» Try it: Below are the entries; give again exactly the lines from the one mentioning "Where should I click to: Select" through the one mentioning "The height and", inclusive.

» Supplied entries:

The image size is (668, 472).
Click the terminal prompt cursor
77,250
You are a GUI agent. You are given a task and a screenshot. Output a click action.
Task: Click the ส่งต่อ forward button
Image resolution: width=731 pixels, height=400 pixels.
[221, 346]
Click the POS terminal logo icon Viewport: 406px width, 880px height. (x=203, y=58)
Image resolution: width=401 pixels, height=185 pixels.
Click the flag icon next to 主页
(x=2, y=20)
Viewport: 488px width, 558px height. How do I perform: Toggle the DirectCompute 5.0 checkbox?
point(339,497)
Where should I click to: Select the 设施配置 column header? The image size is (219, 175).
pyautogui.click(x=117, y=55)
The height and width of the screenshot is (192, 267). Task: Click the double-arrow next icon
---
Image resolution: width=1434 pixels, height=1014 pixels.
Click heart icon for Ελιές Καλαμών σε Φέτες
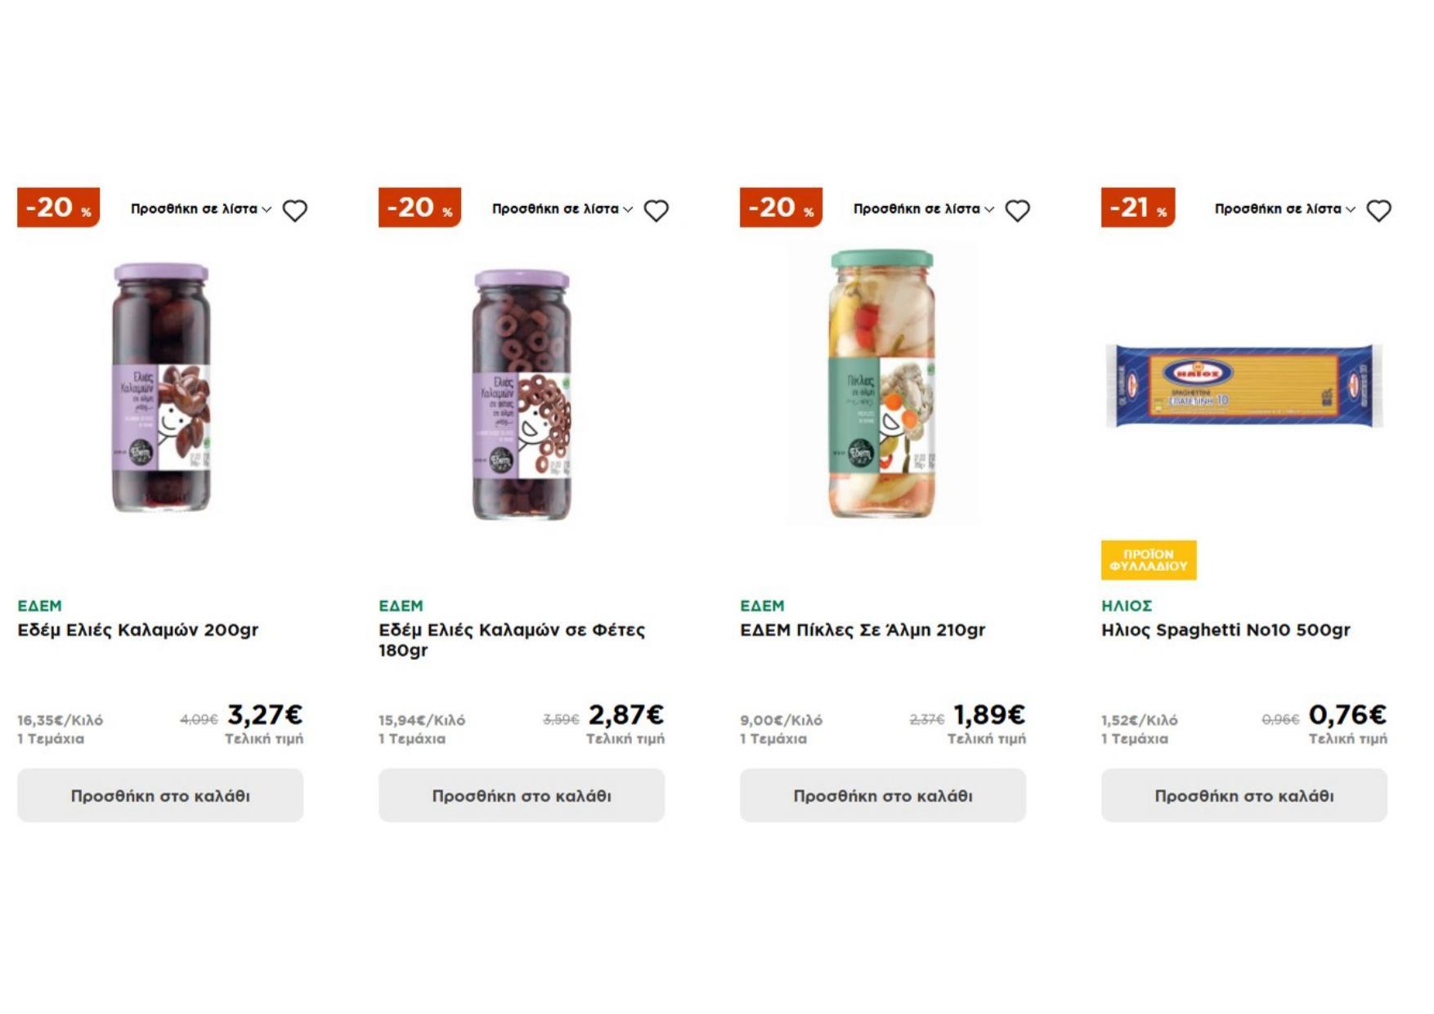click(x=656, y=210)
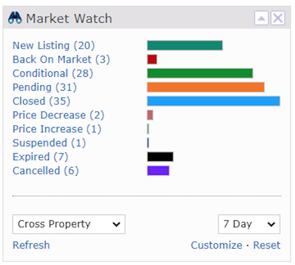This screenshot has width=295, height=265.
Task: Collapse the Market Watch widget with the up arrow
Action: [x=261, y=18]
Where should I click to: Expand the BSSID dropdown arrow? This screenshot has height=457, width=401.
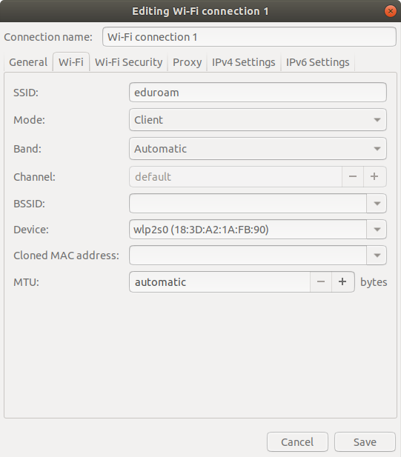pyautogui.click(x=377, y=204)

» Answer for this exercise:
Where should I click to: Select the 设施配置 column header? The image size is (219, 175).
pyautogui.click(x=117, y=55)
The height and width of the screenshot is (192, 267). Task: Click the double-arrow next icon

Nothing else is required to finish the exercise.